EXERCISE TASK –
Reproduce all of the records below verbatim, leaving out the pictures.
___ DATA EXTRACT ___
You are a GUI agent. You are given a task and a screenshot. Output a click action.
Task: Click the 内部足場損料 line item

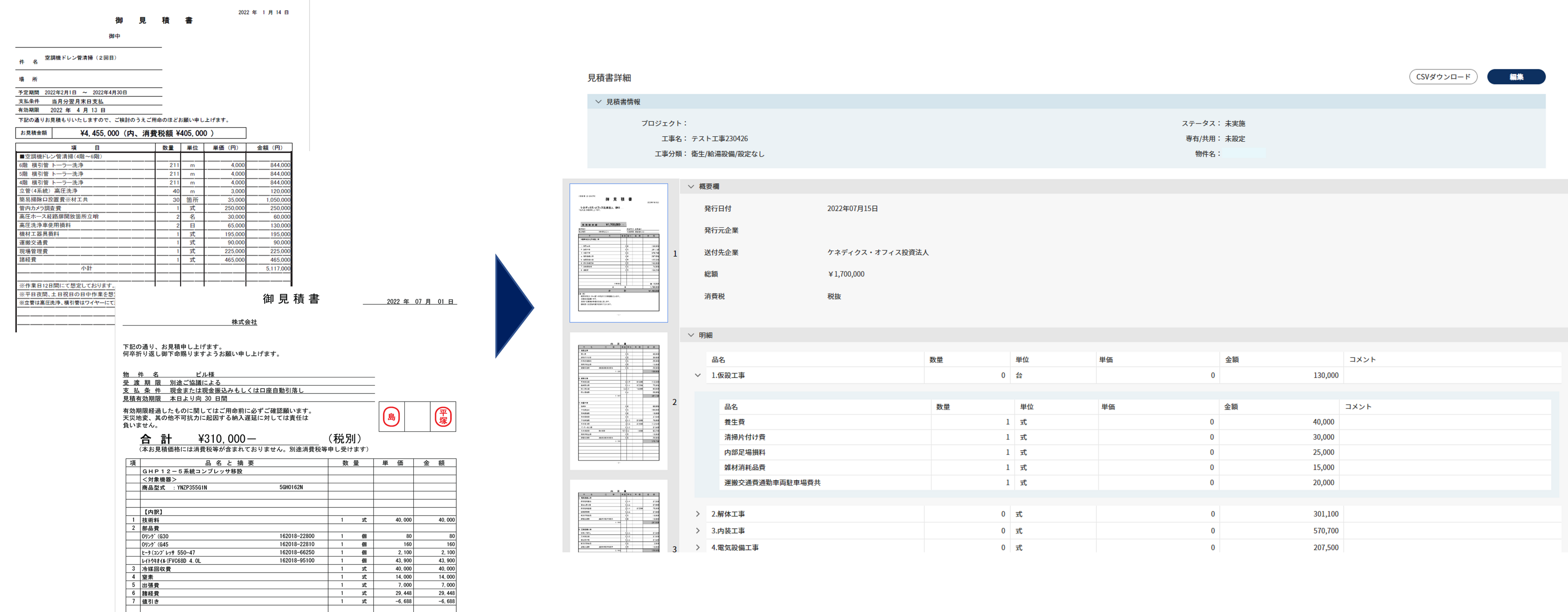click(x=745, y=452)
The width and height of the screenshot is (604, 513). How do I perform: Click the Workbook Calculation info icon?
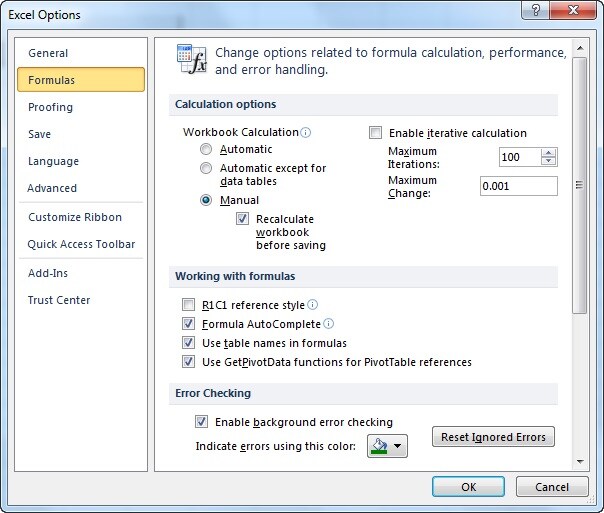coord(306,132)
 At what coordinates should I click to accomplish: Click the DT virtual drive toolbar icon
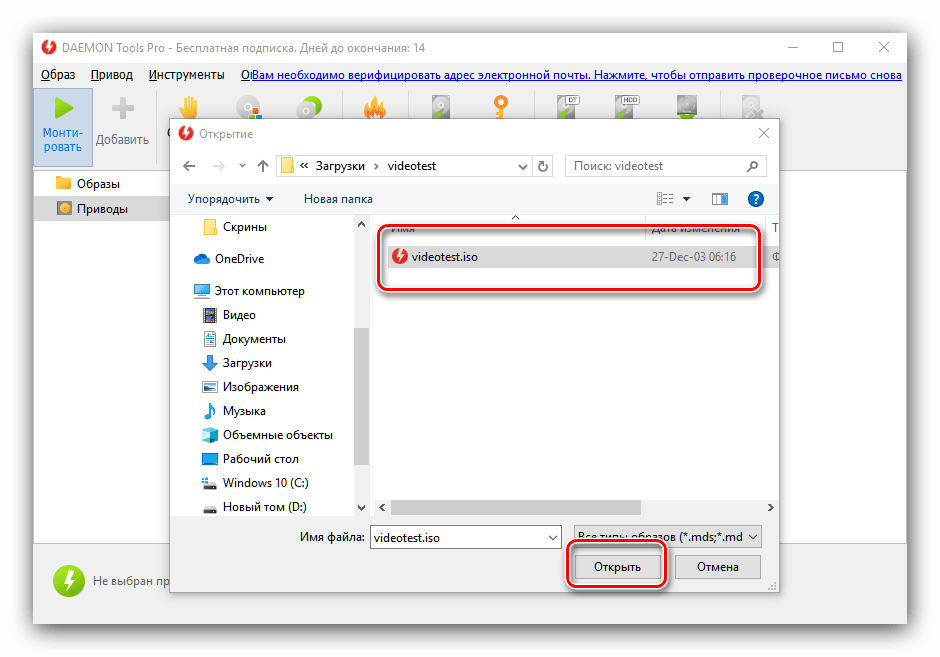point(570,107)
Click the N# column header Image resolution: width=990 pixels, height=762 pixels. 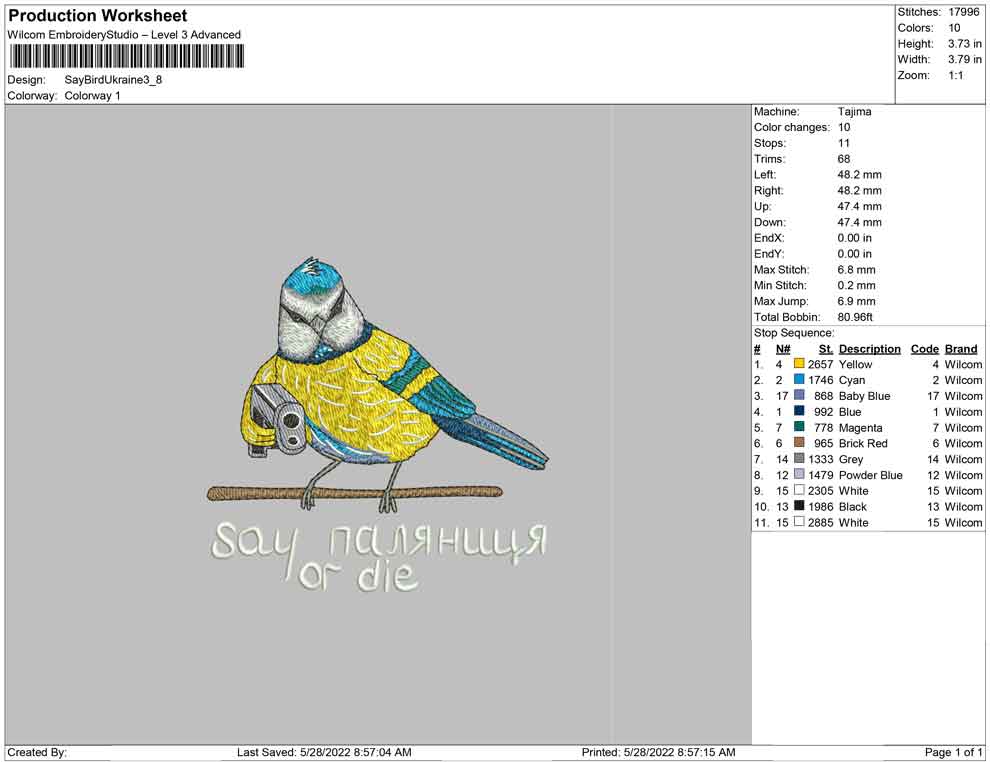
___
FINISHED EXERCISE –
You are a GUI agent. You are given a task and a screenshot. Output a click action.
Task: Click the 内部足場損料 line item

click(x=745, y=452)
The width and height of the screenshot is (604, 513). How do I perform: Click the Workbook Calculation info icon?
coord(306,132)
 At what coordinates should I click to accomplish: Click the DT virtual drive toolbar icon
point(570,107)
Click the N# column header Image resolution: width=990 pixels, height=762 pixels. 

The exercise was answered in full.